• Preventing multiplicity problems in data exploration and auto-ML systems - Nikos Koulouris

  • Abstract:

    More data means more opportunity for a researcher to test more hypotheses until she discovers an interesting finding. This increases the chance of arriving to a false conclusion purely by chance and is called the multiplicity problem. Data exploration systems facilitate exploring big data by testing automatically thousands hypothesis in order to find the most interesting. Auto-ML systems try to automate the analyst’s job of selecting the best ML model based on the performance on a holdout data set. In both cases, automatically testing for more things means a higher chance of making a statement purely by chance.
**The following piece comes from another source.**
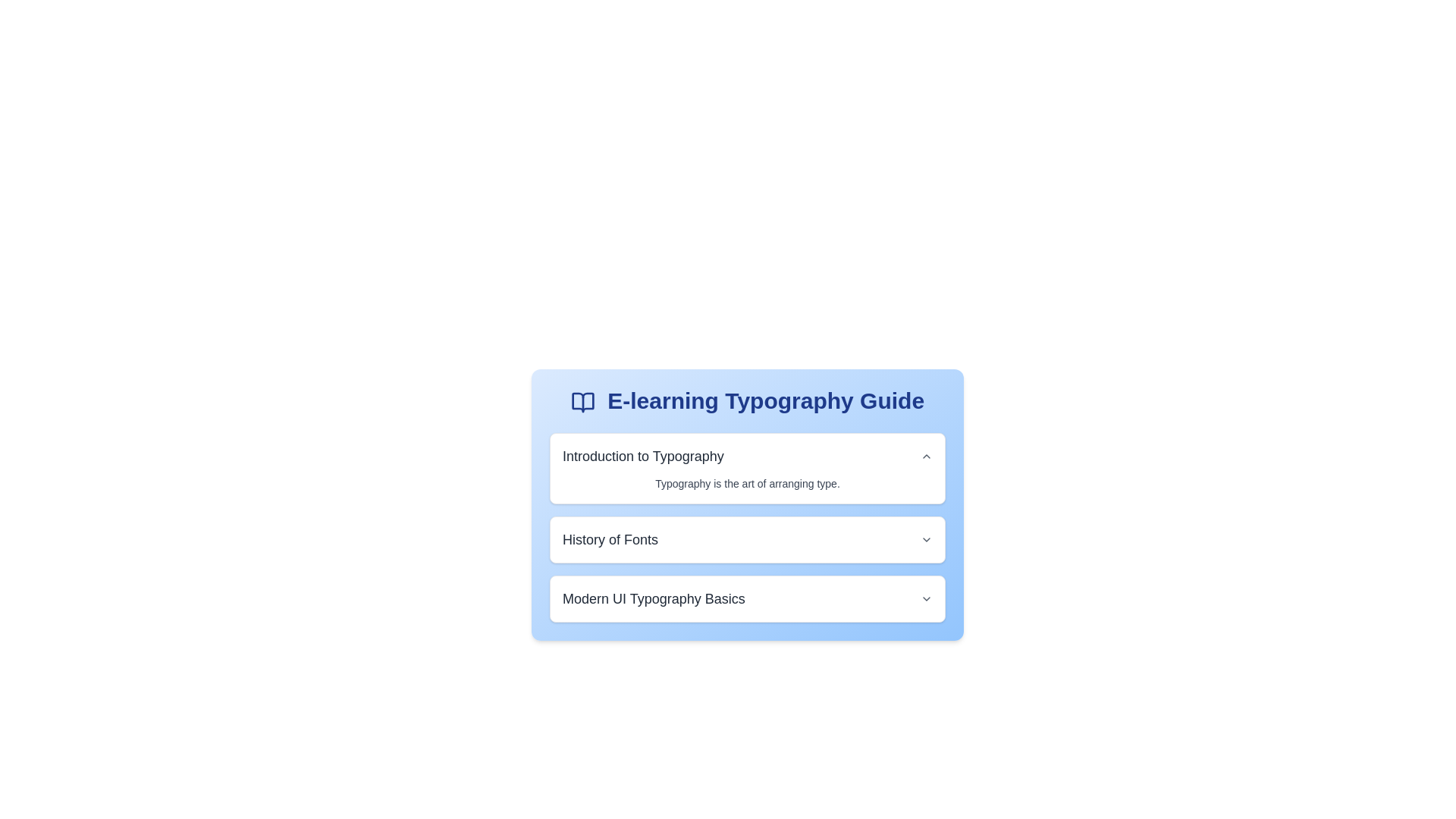 The image size is (1456, 819). What do you see at coordinates (747, 483) in the screenshot?
I see `text snippet that says 'Typography is the art of arranging type.' located beneath the title 'Introduction to Typography' in the first dropdown section of the 'E-learning Typography Guide'` at bounding box center [747, 483].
    First, I present VigilaDE, a data exploration system that utilizes the hierarchical structure of the data in order to control false discoveries. VigilaDE guides the exploration towards interesting discoveries while controlling false discoveries and increasing statistical power. Through extensive experiments with real-world data and simulations I show that my data exploration algorithms can find up to 3.4 times more true discoveries in the data against the baseline.

    Next, I examine the problem of overfitting to a holdout data set in ML which is a result of the multiplicity problem. I present the limitations of existing approaches for avoiding overfitting and I introduce my idea for an algorithm that avoids overfitting in the holdout data set in the auto-ML setting. Finally, I discuss next steps to validate me initial idea and future directions.